Cette omniprésence finit par payer, il sort deux albums chez Virgin en 1995, Branded réussissant à moitié à associer son style avec les exigences de l’époque – peu de moyens, beaucoup de synthés – et Raw & refined, compilation d’instrumentaux nouveaux et anciens. Isaac est devenue une figure culte. Les adeptes viennent de partout, on a ainsi vu une nuit un petit mec faire la queue devant le piano d’un grand hôtel parisien sur lequel improvisait Isaac pour lui demander un autographe. C’était Ron Wood, le guitariste des Stones. Au Ghana, il est anobli par la famille royale pour son action en faveur des défavorisés. D’autres ont perçu son humour. À partir de 1997, son rôle de Chef dans le dessin animé South Park lui offre une nouvelle reconnaissance mondiale. Il en profite pour décrocher la 1e place des charts anglais avec une chanson déculotée tirée de la série, Chocolate salty balls, produite par un certain Rick Rubin. À l’époque, on préféra en rire qu’en pleurer, de même lorsqu’il quitta la série après que les auteurs se sont moqués de l’église de Scientologie à laquelle il appartient. MTV, Scientologie, synthés, les données ont dramatiquement changé. Il faut mieux écouter ses arrangements pour le premier album d’Alicia Keys ou Ron Hardy et Todd Terje remixant ses titres.

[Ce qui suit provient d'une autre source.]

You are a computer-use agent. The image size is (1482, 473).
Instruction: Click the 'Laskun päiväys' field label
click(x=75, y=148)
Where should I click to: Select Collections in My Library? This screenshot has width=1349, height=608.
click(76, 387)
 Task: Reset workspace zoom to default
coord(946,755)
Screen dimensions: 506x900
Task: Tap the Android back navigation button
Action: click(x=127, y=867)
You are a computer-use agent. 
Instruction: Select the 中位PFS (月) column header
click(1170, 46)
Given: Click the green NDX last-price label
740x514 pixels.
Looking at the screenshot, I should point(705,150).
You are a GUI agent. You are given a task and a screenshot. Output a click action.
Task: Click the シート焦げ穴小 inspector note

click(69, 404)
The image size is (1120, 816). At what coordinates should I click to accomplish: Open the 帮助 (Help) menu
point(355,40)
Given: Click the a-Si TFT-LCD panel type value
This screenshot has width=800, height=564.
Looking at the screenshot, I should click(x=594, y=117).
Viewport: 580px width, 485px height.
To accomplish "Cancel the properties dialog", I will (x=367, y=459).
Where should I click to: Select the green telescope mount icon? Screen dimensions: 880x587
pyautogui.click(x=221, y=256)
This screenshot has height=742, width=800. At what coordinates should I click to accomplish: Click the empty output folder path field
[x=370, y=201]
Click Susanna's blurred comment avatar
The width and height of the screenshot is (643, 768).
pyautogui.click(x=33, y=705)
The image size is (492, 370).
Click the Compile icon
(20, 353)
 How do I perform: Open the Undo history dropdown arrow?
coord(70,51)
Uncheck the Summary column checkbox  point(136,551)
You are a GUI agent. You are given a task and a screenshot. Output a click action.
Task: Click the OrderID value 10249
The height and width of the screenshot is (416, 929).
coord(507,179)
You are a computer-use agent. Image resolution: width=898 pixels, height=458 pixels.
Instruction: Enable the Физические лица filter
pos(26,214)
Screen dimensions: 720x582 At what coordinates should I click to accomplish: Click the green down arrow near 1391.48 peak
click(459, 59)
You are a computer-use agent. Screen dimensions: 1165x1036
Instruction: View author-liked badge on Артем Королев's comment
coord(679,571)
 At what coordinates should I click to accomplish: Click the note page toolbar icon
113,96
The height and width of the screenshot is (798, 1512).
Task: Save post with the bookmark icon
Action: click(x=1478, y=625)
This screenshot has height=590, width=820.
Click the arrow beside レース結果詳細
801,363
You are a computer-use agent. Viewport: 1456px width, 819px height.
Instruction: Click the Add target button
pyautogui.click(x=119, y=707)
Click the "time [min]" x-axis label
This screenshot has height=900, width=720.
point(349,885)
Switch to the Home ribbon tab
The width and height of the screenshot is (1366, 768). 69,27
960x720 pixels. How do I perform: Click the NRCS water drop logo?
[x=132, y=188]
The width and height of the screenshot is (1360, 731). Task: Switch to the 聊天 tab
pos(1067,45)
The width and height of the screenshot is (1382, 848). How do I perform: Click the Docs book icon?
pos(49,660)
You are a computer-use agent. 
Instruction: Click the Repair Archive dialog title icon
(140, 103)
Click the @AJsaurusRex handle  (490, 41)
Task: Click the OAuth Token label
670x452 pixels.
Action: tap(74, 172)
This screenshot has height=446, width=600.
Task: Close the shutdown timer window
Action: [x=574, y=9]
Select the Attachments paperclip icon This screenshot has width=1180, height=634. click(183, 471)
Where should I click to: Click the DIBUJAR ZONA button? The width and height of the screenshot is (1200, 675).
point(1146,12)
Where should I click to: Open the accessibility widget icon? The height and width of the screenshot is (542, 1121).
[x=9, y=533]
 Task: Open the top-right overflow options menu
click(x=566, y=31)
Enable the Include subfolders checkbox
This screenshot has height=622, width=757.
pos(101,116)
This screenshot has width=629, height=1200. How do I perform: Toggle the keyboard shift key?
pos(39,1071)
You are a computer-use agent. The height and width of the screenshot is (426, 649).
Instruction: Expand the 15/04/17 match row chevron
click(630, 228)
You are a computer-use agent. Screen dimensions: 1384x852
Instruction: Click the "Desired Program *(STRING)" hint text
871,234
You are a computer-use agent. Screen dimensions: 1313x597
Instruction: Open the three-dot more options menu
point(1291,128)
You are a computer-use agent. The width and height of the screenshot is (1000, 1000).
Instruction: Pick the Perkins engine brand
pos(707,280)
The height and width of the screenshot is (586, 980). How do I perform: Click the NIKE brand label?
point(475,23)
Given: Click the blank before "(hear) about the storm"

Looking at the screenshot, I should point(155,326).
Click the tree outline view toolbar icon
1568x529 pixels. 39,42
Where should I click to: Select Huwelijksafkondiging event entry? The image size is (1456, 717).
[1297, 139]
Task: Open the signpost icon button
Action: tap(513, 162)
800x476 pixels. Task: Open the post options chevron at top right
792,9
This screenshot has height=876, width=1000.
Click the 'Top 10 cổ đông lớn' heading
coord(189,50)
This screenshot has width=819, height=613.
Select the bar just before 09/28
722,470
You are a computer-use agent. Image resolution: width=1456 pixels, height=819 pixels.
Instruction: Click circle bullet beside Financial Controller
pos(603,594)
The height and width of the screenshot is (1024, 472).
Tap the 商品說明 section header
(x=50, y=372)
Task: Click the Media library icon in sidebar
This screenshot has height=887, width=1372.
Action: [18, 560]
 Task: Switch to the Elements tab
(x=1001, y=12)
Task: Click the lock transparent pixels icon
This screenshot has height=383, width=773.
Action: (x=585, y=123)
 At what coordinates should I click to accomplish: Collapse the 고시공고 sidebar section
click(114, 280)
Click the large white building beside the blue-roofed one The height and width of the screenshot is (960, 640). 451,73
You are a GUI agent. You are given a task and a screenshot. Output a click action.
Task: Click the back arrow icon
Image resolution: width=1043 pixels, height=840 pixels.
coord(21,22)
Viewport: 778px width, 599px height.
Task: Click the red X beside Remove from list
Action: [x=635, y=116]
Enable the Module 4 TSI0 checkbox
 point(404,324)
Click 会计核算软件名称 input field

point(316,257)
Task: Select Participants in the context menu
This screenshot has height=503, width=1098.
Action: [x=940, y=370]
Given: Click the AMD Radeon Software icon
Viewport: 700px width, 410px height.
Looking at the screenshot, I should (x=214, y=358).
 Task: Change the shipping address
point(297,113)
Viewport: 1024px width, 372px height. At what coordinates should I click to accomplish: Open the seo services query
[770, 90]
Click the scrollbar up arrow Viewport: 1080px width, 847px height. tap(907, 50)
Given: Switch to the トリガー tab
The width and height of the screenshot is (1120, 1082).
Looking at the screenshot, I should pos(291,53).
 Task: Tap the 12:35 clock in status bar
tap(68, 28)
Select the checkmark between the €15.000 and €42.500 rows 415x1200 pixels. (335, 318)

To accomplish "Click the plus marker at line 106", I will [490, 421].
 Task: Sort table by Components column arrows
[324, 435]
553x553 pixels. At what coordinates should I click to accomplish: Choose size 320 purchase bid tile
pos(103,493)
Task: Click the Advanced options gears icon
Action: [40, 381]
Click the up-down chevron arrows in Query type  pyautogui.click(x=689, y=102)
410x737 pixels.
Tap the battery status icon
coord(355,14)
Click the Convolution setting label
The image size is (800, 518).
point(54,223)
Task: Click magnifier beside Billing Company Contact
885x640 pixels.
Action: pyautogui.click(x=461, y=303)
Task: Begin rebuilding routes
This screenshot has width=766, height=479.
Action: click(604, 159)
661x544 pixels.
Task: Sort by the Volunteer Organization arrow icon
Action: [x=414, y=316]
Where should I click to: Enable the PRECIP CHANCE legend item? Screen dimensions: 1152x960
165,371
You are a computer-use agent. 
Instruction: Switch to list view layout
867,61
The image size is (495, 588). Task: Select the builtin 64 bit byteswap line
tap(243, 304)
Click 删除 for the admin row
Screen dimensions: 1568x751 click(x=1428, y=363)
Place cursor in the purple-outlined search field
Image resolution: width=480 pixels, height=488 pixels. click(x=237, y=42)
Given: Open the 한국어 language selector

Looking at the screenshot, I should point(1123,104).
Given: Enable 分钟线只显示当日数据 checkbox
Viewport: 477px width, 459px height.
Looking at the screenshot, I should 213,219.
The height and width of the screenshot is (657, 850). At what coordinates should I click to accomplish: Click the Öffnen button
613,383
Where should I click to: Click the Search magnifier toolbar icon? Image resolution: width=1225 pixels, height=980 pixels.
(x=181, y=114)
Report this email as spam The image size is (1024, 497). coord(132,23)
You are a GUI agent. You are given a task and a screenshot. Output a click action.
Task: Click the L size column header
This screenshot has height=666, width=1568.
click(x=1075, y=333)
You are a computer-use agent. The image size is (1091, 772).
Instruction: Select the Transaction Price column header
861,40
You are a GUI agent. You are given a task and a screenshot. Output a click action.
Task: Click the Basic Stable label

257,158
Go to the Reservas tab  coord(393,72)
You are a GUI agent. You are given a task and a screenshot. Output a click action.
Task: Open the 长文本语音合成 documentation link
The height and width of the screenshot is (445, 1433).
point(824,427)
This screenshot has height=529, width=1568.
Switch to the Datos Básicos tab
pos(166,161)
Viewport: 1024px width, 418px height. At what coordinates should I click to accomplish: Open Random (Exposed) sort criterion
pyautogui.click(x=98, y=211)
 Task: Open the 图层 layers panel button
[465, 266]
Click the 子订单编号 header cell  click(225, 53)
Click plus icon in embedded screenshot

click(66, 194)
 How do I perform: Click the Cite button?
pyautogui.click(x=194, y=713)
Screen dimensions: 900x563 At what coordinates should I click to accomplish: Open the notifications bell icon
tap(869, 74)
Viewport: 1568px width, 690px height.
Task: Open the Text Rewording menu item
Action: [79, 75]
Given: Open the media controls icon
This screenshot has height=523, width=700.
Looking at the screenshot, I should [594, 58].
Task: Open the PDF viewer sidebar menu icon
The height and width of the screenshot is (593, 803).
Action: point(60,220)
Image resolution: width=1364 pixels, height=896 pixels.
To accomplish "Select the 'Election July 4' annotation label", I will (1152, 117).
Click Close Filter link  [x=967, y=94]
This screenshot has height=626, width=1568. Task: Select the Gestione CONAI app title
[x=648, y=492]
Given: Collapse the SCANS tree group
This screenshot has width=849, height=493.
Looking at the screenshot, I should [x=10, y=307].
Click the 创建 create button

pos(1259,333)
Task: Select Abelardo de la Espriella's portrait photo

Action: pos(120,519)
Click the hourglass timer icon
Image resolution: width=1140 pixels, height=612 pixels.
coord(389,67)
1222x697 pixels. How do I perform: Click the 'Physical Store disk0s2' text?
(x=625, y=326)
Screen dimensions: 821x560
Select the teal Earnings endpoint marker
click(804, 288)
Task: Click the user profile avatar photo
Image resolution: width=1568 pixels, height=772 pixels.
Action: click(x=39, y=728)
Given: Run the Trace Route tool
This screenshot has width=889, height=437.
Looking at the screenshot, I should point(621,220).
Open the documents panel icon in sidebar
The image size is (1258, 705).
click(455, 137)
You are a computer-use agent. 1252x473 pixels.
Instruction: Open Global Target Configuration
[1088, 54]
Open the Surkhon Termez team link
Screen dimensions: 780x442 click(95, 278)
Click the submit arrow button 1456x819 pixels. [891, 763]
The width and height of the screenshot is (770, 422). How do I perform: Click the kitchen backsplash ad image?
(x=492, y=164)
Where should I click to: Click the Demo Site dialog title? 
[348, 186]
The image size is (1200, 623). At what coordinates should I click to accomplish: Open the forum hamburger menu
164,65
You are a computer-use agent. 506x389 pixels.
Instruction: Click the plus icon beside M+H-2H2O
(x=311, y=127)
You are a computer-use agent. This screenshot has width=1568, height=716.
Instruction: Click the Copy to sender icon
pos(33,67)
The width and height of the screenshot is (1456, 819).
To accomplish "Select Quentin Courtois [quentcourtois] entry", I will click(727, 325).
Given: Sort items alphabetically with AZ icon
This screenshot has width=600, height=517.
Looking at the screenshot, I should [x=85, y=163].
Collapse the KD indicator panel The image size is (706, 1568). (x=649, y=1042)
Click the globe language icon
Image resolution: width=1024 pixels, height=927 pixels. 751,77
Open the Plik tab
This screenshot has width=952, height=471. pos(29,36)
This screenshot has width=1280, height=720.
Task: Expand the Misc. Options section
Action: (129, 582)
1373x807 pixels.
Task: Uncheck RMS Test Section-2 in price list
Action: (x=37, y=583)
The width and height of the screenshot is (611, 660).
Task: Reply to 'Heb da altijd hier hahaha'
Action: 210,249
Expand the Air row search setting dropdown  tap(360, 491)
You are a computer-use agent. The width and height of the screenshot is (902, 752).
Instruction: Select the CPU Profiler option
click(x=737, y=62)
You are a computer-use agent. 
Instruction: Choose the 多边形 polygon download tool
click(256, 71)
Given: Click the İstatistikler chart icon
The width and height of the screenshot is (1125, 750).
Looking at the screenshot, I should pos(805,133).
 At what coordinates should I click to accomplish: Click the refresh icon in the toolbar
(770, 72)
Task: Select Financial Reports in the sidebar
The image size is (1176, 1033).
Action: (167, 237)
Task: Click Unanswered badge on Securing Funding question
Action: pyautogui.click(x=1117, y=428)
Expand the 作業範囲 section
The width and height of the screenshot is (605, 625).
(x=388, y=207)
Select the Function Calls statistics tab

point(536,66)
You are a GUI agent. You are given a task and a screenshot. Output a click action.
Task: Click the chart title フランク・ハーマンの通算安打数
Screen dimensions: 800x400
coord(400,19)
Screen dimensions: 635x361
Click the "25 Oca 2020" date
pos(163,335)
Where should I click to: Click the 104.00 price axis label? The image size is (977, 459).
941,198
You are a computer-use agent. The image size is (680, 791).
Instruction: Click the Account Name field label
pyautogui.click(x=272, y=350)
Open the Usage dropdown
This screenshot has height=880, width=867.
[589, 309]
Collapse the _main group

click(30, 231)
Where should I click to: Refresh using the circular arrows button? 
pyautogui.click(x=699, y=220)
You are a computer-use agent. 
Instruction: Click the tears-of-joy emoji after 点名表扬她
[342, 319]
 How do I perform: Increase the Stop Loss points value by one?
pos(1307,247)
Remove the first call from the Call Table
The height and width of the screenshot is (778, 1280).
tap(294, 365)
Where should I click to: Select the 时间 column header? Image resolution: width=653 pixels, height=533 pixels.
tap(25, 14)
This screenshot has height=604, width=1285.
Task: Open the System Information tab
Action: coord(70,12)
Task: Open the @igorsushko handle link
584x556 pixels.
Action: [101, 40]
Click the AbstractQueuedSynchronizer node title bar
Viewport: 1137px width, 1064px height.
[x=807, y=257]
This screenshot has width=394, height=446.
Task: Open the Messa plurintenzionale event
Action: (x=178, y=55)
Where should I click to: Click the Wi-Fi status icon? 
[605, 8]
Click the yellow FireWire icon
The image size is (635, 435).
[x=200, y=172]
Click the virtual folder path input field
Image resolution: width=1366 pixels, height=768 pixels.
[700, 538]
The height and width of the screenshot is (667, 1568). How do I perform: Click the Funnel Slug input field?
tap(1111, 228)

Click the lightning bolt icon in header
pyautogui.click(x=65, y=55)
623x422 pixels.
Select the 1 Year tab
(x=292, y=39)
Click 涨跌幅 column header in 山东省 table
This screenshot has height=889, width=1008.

Isaac se fait moins visible, il continue de tourner et promet un nouvel album chez Stax, le label ayant été relancé. Un de ses fils, le producteur de rap sudiste Ike Dirty doit jouer dessus. En 2005, il se produit sur la scène de l’Olympia. Des mois après avoir été interviewé au téléphone, il accepte de passer quelques heures à discuter avec un journaliste ayant arrosé sa venue à Paris. Au point de me retrouver halluciné sur la scène avant que le rideau ne se lève. Ce n’est qu’à ce moment-là qu’il mit la main sur l’épaule de son interlocuteur: « Bon, je dois y aller ». Voilà, c’est ce qu’il a fait, il est parti. Je doute qu’il y ait d’autres métamorphoses, pas après ses funérailles à la Hope Presbyterian Church de Cordova, Tennessee lundi 18 août.

Dans la salle, il y aura sans doute Dieu, des hommes et des femmes et tous pleureront.